Source data
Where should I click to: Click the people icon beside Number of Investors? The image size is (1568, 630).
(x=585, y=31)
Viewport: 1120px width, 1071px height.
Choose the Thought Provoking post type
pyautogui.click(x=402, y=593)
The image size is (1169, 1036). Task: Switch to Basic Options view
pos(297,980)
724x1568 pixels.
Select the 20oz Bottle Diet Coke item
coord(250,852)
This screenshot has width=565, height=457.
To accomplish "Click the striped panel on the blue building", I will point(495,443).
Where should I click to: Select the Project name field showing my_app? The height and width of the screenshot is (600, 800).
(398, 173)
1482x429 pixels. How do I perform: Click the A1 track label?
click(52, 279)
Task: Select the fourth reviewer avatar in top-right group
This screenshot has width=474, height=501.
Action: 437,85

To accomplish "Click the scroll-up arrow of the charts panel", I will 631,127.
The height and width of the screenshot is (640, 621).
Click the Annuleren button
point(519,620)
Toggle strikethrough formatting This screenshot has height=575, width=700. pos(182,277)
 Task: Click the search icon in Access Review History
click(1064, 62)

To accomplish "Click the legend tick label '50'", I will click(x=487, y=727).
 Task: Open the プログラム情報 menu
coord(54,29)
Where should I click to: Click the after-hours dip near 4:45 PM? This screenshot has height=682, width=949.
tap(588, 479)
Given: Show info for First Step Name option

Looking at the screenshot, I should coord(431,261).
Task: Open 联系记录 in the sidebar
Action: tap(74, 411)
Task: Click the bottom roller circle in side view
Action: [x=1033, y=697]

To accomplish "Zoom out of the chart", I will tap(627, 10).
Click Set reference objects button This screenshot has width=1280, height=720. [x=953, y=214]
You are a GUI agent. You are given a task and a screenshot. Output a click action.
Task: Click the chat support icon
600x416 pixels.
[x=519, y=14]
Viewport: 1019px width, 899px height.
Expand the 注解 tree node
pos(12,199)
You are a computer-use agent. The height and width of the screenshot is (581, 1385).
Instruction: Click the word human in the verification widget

• **Task prompt**: A word-for-word copy of the lines above from the one with "Select the 20oz Bottle Diet Coke item" through the one with "The height and width of the screenshot is (640, 621).", inclusive, is the only output wanted.

• **Reply**:
Select the 20oz Bottle Diet Coke item
coord(250,852)
This screenshot has width=565, height=457.
To accomplish "Click the striped panel on the blue building", I will point(495,443).
Where should I click to: Select the Project name field showing my_app? The height and width of the screenshot is (600, 800).
(398, 173)
1482x429 pixels. How do I perform: Click the A1 track label?
click(52, 279)
Task: Select the fourth reviewer avatar in top-right group
This screenshot has width=474, height=501.
Action: 437,85

To accomplish "Click the scroll-up arrow of the charts panel", I will 631,127.
The height and width of the screenshot is (640, 621).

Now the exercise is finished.